Sacrament or sacrilege? Wearing a vintage Charles James on the red carpet is a risky venture. It is not the same as wearing vintage Valentino as Anne Hathaway, Julia Roberts and the Jennifers (Garner, Lopez, etc.) have, or even vintage Balmain a la Penelope Cruz at the 2009 Oscars. It took a generous dose of chic and a healthy amount of forethought for Marisa Tomei to wear Charles James’ deep navy blue, silk satin and tulle gown. As Tomei reveled in a red carpet interview that the c.1950 evening dress from Lily et Cie in Los Angeles has been hanging in her closet and that she’s been “waiting to wear it.” Charles James is not a designer that one can just throw on with an insouciance shoulder shrug and a “What? This old thing?” attitude.

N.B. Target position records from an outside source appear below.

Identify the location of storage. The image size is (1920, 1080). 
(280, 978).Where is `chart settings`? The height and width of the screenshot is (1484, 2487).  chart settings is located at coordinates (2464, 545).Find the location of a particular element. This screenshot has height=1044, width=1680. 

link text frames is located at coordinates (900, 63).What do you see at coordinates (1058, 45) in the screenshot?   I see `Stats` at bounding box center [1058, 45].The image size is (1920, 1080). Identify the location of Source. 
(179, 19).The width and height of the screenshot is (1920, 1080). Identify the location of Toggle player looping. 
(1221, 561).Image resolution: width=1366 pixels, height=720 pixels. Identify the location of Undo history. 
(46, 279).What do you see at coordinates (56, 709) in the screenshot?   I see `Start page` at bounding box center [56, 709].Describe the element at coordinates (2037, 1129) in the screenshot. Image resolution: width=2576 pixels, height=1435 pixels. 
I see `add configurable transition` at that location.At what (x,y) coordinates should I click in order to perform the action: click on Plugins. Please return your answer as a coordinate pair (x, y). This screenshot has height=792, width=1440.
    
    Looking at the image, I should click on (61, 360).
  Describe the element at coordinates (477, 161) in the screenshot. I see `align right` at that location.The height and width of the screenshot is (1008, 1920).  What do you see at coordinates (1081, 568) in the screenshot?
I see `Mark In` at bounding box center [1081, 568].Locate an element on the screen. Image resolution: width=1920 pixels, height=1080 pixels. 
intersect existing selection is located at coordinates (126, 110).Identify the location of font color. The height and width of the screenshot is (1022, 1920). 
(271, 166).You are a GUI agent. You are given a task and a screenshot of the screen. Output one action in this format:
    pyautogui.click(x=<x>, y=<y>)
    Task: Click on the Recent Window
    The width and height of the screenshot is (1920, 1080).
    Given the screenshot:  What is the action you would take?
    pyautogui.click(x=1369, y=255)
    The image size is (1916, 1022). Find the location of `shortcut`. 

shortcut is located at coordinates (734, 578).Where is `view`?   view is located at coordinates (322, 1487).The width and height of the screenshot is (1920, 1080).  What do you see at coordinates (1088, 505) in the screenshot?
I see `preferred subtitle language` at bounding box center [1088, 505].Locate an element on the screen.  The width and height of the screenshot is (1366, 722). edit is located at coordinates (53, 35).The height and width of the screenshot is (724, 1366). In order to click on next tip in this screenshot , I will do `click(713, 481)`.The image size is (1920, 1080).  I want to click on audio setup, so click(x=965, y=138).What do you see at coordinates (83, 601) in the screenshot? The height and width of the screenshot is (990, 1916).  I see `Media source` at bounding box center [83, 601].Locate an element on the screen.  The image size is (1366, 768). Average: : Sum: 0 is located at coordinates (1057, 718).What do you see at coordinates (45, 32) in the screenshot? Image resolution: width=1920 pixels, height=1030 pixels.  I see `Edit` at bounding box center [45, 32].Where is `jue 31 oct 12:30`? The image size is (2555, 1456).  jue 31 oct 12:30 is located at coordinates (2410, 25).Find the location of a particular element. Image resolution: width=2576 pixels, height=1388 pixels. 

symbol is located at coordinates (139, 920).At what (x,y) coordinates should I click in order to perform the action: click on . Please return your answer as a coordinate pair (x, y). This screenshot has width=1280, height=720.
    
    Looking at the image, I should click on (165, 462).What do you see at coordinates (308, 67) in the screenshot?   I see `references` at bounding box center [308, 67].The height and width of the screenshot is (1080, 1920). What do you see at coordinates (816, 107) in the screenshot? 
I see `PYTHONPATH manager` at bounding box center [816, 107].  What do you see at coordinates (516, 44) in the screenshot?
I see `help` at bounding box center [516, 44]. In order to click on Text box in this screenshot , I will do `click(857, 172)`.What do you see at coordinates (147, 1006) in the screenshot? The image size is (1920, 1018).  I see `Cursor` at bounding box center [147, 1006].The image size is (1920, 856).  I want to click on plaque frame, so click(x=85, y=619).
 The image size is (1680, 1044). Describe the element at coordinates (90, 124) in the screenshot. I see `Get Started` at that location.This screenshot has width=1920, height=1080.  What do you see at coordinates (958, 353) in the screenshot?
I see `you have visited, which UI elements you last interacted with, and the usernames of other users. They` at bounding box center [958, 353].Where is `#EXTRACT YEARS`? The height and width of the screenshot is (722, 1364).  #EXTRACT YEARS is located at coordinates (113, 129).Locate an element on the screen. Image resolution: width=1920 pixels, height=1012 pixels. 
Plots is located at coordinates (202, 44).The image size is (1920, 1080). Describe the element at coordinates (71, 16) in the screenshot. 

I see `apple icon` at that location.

Charles James’s garments are statement pieces, known for the sculptural quality and their architectural construction. Originally worn by style setting socialites like Millicent Rogers and Babe Paley, and artists like Lee Krasner, they are considered revered works of art by museum collections and fashion historians, who spend hours concocting storage devices such as special padded hangers and engineered containers to preserve the fluidity of James’s construction. As I was not yet born during James golden era which lasted from the 1930’s to the 1960’s, I had never seen one of his designs on a live body in color before. To see a Charles James in motion was both a delight to the senses and a shock to the system for those who feel that garments of such exquisite workmanship and intelligent design that have passed the half century mark should be preserved and not promenaded.
Fashion expert Tim Gunn, reporting on the red carpet, called the gown “staggering” and “an important piece of fashion history”, statements that are enthusiastic and positive, but that is also open to interpretation. One can only imagine the frisson experienced when one is faced with a living, breathing person swathed in a verifiable masterpiece of American design when one is used to seeing such art on an inanimate mannequin or dress form. It must be akin to an ardent music fan hearing for the first time a Stradivarius violin played live.
While reaction to how Tomei looked in the gown seemed positive at the event, online blogs are mixed, with some Oscar fashion critics saying the gown was “too fussy and ball gown”. Others found the bodice “ill-fitted and lumpy” which does not seem likely given that the gown came from Lily et cie in Los Angeles and was most likely refitted to Tomei’s precise measurements. The mechanisms of a James design demand such a fit. A cross section of a Charles James dress reveals an elaborate support system underneath the froth and confection including a boned bodice, a petersham or waist tape, bust pads, hip pads, multiple horsehair petticoats, and most likely a tape and metal hoop skirt. It may not have been your favorite look of the night, but let’s not pass judgment on a frock before we know the full story. One suspects that what made the dress look just slightly less than perfect on the perfectly lovely actress was Tomei’s stance, otherwise known as her carriage, or her bearing. More than just good posture, it is an attitude that is projected through every movement and gesture from the top of the head to the tip of the toes. Though Tomei’s borrowed Van Cleef and Arpels jewels coordinated wonderfully with the gown, a 1950’s era haughtiness is the essential accessory to a Charles James creation. Tomei is both beautiful and stylish, but not even today’s runway models can pull off a James. At a reported 5 ft 4 to 5 ft 6 inches in height, with a bubbly smile and minimal looking make up on her face it was difficult, nay impossible, for her to channel the elegance of a Dovima or a Dorian Lee that is needed to make a Charles James truly flourish.